Bir de madalyonun diğer yüzü var. Bu kadar kendinden feragat eden, ömrünü çocuğunun iyi yetişmesi için adayan “fedakâr” ebeveynler bunun karşılığını görmek istiyorlar haliyle. İstiyorlar ki bu kadar imkân sundukları evlatları başarılı olsun, yaşıtları arasında ön plana çıkan hep o olsun, fark edilsin, alkışlansın, övülsün… Asıl alkışlanmak isteyen çocuk üzerinden kendileri midir sorusu da gelmiyor değil akla!..

Doğrudan dile getirilmese de anne baba tutumlarından okunabilecek bu gibi beklentiler karşısında çocuğun ne düşündüğü ve nasıl bir ruh hali içinde olduğu da hesaba katılmalı. Yaşıtlarını arkadaş, kardeş değil de kendisinin birer rakibi;  hayatı sade bir şekilde yaşanabilecek, paylaşma ve yardımlaşma ile güzelleşebilecek bir nimet değil de rakipleri arasından mutlaka sıyrılarak kazanması gereken bir yarış ve sonunda yakalanacak bir başarı hikâyesi olarak kodlayan anne babalar, çocuklarının insanı insan eden merhamet, yardımlaşma, paylaşma, empati gibi duygularını nasıl da törpülediklerinin farkındalar mı?

Gittikçe başkalarının duygularına, düşüncelerine, yenilgilerine, hayal kırıklıklarına, üzüntülerine duyarsızlığın arttığı; başarılarına veya kazançlarına da haset ve kıskançlık duyulduğu bencil anlayışların önüne geçilmek isteniyorsa öncelikle yetişkinlerin kendi tutum ve davranışlarını gözden geçirmeleri gerekiyor.

İsmet Özel ne güzel ifade etmiş: “Annem benim içi dua eder, cümle ümmet-i Muhammed’in çocukları diye de eklerdi.
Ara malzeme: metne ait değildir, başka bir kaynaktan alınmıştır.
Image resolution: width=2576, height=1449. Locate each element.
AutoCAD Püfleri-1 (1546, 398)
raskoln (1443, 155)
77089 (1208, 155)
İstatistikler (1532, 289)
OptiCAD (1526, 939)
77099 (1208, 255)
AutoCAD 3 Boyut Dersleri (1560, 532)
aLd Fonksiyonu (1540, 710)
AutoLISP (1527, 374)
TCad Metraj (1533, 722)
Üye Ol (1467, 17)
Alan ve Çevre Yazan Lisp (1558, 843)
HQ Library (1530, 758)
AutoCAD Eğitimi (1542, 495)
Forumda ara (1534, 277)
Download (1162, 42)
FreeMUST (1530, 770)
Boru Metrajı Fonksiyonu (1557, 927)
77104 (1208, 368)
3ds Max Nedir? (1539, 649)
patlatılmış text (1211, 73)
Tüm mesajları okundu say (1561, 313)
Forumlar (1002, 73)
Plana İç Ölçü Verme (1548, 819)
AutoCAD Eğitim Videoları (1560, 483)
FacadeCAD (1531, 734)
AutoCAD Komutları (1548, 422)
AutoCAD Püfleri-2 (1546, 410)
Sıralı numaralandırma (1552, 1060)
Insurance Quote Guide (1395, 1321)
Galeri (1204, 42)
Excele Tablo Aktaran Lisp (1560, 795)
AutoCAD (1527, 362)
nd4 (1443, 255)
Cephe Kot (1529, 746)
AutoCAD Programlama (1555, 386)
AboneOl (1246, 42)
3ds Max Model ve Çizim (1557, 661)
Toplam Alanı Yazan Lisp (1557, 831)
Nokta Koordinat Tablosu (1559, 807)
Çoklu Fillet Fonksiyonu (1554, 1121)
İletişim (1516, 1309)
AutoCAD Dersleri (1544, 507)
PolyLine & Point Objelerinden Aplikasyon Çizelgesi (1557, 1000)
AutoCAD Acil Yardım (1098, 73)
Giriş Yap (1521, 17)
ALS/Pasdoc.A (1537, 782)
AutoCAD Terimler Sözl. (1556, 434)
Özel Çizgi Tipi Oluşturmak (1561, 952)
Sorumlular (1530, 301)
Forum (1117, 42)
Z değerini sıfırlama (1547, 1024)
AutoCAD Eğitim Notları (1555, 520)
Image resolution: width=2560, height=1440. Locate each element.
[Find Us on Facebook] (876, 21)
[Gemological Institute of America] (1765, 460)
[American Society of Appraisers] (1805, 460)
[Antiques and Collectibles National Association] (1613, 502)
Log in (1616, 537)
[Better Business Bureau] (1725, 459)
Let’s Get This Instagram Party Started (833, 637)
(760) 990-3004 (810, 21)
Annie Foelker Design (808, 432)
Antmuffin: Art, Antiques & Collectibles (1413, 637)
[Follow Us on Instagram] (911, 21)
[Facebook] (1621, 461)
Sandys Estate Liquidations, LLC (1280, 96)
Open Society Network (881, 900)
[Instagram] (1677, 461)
Ben yerimi annemden öğrendim.”

Evet, fiilî çabaların yanı sıra çocuklar için edilen dualar da önemli. Burada dahi seçilen kelimelere, isteklerimizi dile getirdiğimiz ifadelere azami dikkat etmek gerekiyor. “Hep bana, hep benim çocuğuma” şeklinde değil, aynı gök kubbe altında yaşadığımız çocukların bilhassa aynı inancın mensupları olan kardeşlerimizin, evlatlarımızın da yer aldığı samimi niyazlarımız olmalı. Çocukların bir bütünün parçası, büyük bir ailenin değerli bir mensubu oldukları gerçeğine ne güzel işarettir bu.

Şu gelgeç dünyada bulundukları yeri öğreten… Kendine, başkalarına ve Rabbine karşı sorumluluklarını hatırlatan… İşte biz içinde “ben” olmanın güzelliği… Kendi için istediğini başkaları için de isteme, kendi için istemediğini başkaları için de istememe… Allah Rasulü’nün de (sav) tavsiyesi bu değil miydi bizlere?

Adı ister “ubuntu” olsun ister kadim medeniyetimizin temel kodlarından nebevi bir tavsiye olsun, “akleden kalbin yolu bir” vesselam.